O processo de mudança também é estimulado por pecuaristas mais capacitados e mais produtivos que perceberam que para se manterem competitivos comparados a outros tipos de exploração agrícola, deverão agregar mais valor a cada quilo de carne produzido. Iniciativas como cooperativas verticalizadas e associações especializadas em carnes superiores começam a surgir. Este é o começo da mudança.
Talvez a cadeia precise pensar em uma forma mais eficiente de comercio, a Indústria deverá definir o que quer e o produtor deverá se alinhar a este pedido. E logicamente todos deverão respeitar e olhar mais para o Rei Consumidor. Com certeza Produtor, Indústria e Varejo deverão traçar estratégias para influenciar e fomentar o consumo.

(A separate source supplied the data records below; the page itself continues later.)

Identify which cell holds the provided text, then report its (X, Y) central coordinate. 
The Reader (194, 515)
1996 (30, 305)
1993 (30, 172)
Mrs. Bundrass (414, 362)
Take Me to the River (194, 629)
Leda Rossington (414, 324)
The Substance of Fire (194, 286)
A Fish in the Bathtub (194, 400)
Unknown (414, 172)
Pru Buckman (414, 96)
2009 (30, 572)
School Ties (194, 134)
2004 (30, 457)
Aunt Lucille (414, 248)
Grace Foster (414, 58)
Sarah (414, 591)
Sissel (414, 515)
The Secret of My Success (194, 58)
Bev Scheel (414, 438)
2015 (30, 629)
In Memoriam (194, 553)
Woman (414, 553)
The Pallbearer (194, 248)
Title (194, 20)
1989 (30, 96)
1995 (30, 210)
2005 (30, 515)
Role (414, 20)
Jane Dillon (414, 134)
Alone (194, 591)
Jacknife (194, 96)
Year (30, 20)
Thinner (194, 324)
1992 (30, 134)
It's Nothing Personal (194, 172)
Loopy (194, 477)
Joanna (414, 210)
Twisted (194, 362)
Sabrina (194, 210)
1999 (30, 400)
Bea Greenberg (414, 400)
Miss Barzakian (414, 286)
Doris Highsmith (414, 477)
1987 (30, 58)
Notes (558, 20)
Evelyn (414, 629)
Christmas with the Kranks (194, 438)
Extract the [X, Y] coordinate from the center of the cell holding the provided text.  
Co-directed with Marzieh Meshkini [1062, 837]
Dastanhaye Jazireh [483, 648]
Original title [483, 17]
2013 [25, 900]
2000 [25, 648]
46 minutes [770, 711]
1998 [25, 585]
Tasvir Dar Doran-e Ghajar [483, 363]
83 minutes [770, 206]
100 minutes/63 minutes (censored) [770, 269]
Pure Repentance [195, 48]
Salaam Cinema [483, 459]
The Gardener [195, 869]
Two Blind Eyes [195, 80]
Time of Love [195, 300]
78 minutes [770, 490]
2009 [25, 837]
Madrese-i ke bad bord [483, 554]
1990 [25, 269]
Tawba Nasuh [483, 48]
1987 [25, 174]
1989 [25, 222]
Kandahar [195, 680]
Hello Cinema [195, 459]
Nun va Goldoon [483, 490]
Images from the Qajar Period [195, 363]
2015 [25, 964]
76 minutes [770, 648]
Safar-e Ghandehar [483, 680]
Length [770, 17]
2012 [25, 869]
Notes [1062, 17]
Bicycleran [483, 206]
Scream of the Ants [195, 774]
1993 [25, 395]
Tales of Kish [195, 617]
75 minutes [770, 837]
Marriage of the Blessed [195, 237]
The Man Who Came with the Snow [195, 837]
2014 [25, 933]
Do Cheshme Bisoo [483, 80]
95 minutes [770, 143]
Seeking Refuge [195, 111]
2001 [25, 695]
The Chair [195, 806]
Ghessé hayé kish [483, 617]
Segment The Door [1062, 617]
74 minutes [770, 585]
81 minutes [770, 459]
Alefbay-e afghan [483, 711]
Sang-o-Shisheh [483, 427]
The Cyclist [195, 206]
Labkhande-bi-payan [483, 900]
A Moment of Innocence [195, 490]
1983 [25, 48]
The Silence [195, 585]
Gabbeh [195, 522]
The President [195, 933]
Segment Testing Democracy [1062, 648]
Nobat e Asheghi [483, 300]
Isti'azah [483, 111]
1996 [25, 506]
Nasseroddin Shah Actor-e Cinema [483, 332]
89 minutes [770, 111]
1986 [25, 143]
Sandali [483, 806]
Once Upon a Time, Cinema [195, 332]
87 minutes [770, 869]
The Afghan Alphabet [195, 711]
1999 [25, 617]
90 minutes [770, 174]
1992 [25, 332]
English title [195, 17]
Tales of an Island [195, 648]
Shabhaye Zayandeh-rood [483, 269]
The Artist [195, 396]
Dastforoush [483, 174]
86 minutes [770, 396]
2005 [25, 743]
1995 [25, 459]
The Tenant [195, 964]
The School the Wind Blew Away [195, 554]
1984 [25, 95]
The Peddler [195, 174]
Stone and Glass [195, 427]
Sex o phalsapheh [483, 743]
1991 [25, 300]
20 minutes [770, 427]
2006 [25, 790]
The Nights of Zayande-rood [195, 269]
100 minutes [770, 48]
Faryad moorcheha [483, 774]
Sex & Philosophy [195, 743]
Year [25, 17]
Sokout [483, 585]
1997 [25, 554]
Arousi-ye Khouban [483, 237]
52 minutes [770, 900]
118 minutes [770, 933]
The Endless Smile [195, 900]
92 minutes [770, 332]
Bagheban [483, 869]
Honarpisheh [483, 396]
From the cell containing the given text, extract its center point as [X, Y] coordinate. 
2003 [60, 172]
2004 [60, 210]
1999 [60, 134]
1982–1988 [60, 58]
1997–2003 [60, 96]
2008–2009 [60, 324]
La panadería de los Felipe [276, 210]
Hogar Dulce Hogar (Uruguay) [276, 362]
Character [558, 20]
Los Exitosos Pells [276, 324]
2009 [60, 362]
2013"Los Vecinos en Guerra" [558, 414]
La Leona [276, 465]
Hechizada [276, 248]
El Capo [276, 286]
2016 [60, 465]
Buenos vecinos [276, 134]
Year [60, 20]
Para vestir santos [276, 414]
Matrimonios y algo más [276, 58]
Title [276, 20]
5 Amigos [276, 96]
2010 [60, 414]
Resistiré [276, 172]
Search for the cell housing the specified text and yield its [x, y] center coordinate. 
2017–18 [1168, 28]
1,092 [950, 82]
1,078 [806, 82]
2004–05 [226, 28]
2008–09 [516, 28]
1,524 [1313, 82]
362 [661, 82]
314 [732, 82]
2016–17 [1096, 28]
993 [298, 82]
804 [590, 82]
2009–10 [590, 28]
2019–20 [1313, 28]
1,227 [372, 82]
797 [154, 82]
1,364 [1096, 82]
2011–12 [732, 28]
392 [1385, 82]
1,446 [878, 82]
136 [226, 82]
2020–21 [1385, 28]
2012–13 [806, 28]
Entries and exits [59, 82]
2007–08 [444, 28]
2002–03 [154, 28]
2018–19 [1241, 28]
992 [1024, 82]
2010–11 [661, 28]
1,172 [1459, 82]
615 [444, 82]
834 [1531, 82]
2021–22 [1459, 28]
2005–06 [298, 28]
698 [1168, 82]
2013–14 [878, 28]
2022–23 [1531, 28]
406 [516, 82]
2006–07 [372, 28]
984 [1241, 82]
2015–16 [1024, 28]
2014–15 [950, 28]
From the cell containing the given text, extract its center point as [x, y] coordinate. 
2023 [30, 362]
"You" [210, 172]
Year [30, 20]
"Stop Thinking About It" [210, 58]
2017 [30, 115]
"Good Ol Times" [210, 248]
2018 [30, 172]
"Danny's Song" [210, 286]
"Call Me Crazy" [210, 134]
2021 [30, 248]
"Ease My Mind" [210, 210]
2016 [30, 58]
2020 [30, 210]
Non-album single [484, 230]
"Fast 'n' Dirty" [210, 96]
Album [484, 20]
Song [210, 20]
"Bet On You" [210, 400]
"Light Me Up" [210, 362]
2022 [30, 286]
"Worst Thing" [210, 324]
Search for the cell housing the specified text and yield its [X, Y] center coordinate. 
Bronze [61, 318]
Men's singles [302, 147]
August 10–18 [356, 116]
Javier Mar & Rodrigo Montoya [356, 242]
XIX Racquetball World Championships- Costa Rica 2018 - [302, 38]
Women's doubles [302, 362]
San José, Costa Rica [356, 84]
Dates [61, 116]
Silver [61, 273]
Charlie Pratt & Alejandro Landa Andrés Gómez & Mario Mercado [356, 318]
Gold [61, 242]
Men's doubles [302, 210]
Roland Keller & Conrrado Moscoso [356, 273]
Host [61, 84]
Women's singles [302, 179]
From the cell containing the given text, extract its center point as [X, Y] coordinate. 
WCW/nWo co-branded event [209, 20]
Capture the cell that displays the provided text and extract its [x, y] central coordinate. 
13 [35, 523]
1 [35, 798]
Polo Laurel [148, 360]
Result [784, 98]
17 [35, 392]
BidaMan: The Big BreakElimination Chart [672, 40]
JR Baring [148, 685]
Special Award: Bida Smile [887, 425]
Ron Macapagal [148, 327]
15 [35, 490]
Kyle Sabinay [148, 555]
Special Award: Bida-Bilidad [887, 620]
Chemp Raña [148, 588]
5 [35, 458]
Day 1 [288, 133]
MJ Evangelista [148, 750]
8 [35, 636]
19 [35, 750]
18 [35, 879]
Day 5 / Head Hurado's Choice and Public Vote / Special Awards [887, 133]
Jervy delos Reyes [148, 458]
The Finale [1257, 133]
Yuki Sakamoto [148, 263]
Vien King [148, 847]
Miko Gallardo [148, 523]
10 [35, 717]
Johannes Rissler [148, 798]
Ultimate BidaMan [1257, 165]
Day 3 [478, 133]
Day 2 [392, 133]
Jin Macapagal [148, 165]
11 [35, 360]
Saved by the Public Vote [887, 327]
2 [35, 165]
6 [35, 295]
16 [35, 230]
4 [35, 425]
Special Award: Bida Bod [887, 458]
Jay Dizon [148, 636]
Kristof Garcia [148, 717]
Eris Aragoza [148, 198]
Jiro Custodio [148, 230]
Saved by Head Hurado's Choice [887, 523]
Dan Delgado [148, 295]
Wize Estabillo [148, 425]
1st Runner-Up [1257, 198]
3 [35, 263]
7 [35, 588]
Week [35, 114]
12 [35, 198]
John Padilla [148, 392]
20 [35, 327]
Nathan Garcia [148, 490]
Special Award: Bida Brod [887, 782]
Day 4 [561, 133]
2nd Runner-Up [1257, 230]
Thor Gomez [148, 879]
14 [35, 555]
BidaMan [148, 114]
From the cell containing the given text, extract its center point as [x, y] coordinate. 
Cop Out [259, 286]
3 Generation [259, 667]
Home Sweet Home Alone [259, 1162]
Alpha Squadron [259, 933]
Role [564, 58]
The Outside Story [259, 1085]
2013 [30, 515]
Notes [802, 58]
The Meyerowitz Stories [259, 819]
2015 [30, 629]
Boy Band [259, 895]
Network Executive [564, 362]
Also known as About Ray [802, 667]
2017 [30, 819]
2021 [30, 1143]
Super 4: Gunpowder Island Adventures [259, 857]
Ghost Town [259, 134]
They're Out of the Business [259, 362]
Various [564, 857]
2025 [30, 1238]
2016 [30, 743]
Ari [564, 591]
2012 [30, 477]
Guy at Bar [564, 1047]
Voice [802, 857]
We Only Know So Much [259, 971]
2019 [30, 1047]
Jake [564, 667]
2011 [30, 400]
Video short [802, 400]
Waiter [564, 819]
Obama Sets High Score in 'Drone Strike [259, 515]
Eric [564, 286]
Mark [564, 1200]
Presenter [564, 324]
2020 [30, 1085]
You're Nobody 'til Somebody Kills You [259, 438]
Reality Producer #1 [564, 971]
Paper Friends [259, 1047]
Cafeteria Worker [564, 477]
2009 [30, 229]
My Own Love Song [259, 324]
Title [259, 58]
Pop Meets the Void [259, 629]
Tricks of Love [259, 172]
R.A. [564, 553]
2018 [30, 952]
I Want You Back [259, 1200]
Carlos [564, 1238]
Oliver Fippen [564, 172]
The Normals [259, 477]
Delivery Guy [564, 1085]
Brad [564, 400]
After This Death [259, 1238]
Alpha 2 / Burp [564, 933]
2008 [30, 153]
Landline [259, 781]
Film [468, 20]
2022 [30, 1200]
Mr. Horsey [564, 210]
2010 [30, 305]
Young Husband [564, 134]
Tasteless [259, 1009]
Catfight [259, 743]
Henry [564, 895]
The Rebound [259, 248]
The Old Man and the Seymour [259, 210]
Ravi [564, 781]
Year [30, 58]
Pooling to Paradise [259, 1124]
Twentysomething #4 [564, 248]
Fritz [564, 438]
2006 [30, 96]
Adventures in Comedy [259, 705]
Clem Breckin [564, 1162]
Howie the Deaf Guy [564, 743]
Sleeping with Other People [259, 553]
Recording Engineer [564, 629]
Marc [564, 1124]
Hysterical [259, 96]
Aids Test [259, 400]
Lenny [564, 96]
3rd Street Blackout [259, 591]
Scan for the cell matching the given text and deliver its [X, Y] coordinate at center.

O Novo Sistema de compra deverá se parecer menos com a pesca de rede e mais com a pesca com varas e anzóis. Ele requer pessoas mais especializadas, processos mais definidos, Produtores mais conscientes. Necessita de confiança entre os elos! Se quiserem lambaris, deverão colocar pequenas iscas, já se quiserem Jaús os equipamentos serão bem mais pesados.
Neste novo sistema o Produtor deverá definir o mercado que venderá seus bois antes de decidir que linhagem de sêmem vai comprar.
Estas mudanças, como tudo em uma Pecuária Continental-Tropical, estão ocorrendo lentamente. Parceria, Transparência e Confiança será a essência deste novo sistema.
Alguns participantes da cadeia já praticam esta nova modalidade, outros talvez precisem de novas crises e tsunamis para rebocá-los.
Por André Bartocci, pecuarista, diretor da ACNB e formado em Direito. Realiza recria e engorda com Integração Lavoura e Pecuária na Fazenda Nossa Senhora das Graças, em Caarapó – MS.